Police Ethics and Integrity: Code of Silence in Law Enforcement
What is police ethics?
Ethics is the study and practice of moral principles. In practical terms, every aspect of law enforcement includes some element of ethics because policing is concerned with the cause of justice, which is the underpinning of a democratic society.
Police ethics includes honest reporting of facts, respectful and unprejudiced treatment of individuals, and an even application of the law. A recent emphasis on police ethics began in the 1990s, following a societal push for professionalization of many occupations that began in the 1980s. In 1988 the International Association of Chiefs of Police identified ethics training as an urgent need. As a result, ethical training has been added to the curricula of police academies and is part of continuing education for current officers.

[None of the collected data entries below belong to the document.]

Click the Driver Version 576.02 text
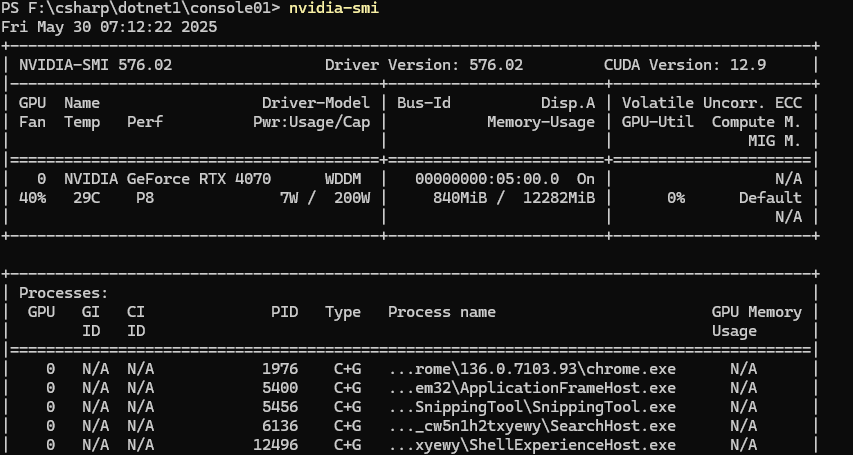This screenshot has height=455, width=853. (x=424, y=65)
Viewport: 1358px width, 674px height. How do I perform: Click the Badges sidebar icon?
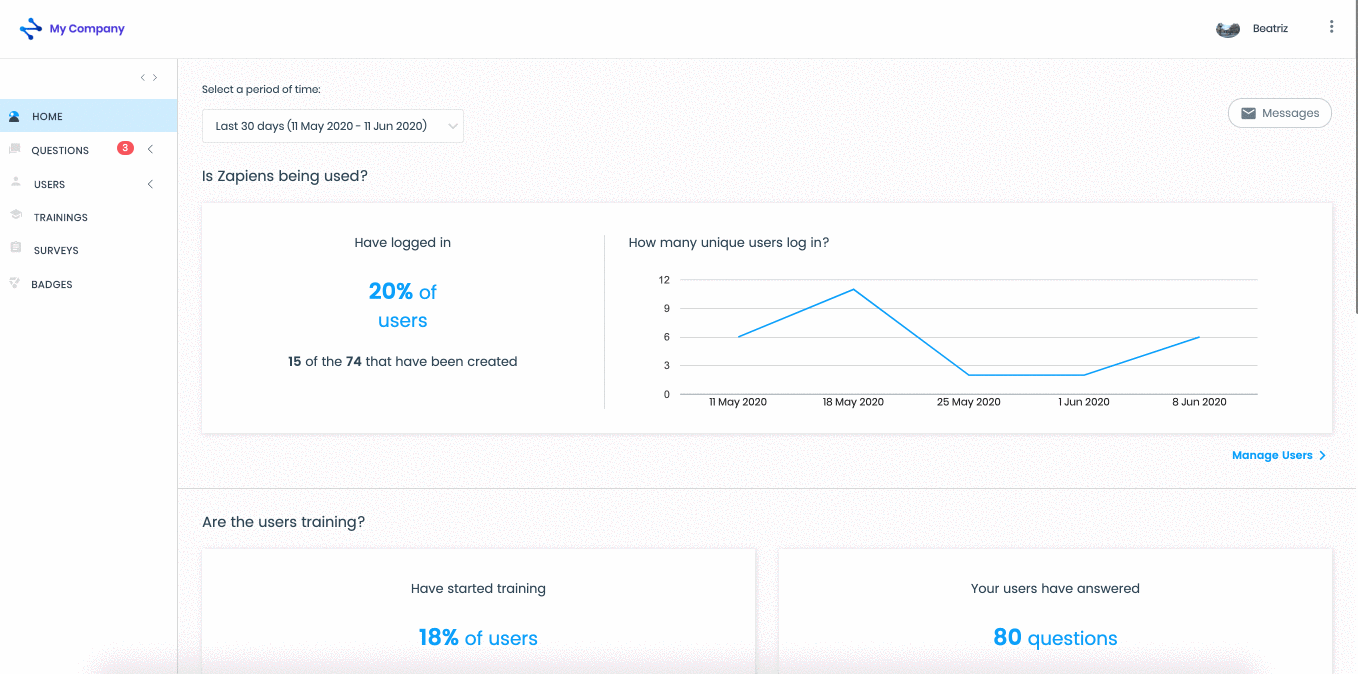pos(14,283)
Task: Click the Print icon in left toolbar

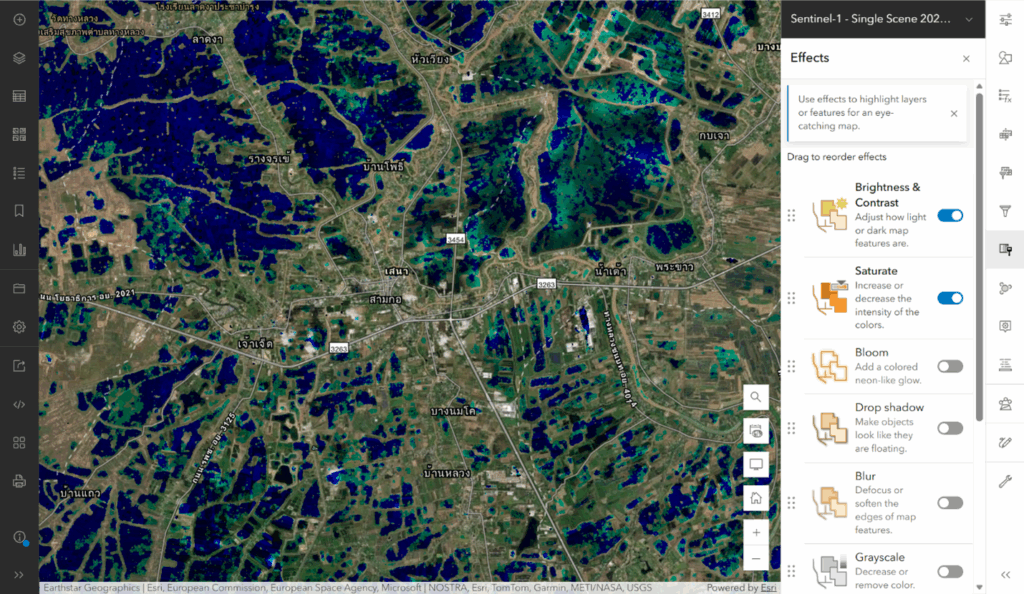Action: [x=19, y=482]
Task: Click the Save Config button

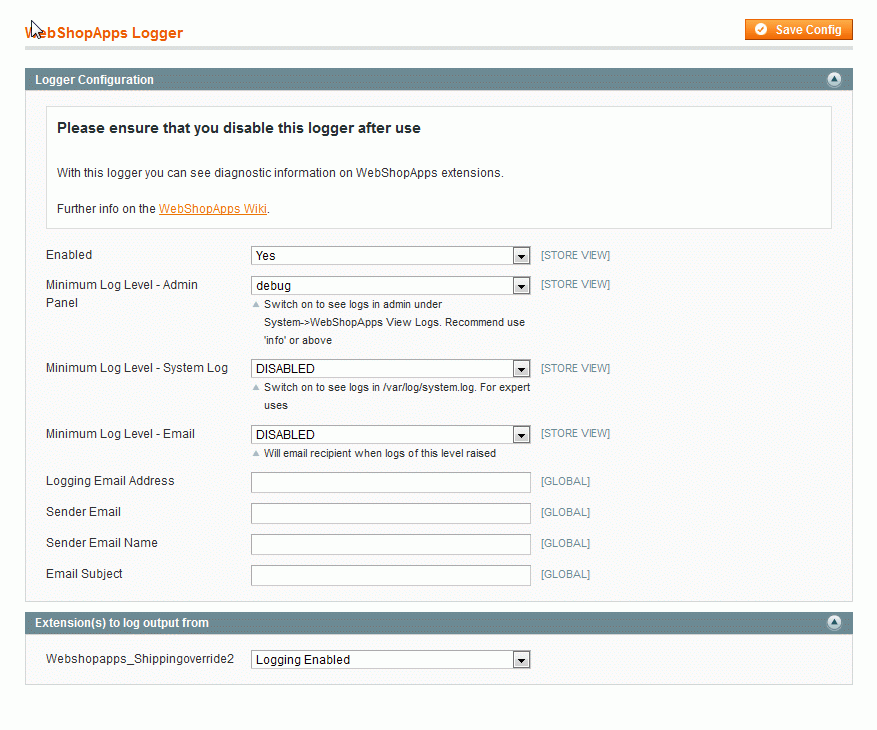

Issues that indicate a need for police training on ethics include:
- writing tickets to generate revenue
- abuse of authority
- racial profiling
- increased citizen complaints
- falsification of reports
- calling upon the Blue Wall of Silence
The Black Lives Matter movement has again pushed police ethics to the forefront of the national conversation about blind justice and the police role in the school to prison pipeline. Reports of racial profiling, illegal activities, and manipulative behavior such as officers “striking” or refusing to enforce the law when there’s pressure for accountability all indicate ethical problems.
Repairing police ethics
Leadership is a primary driver of ethical behavior, according to the IACP, which offers ethics training to superior officers. Part of their focus is developing an environment that fosters positive ethical behavior, such as mentoring junior officers and modeling ethical behavior. Senior officers must also practice ethical behavior daily and may not look away or make excuses for others who do not do the same.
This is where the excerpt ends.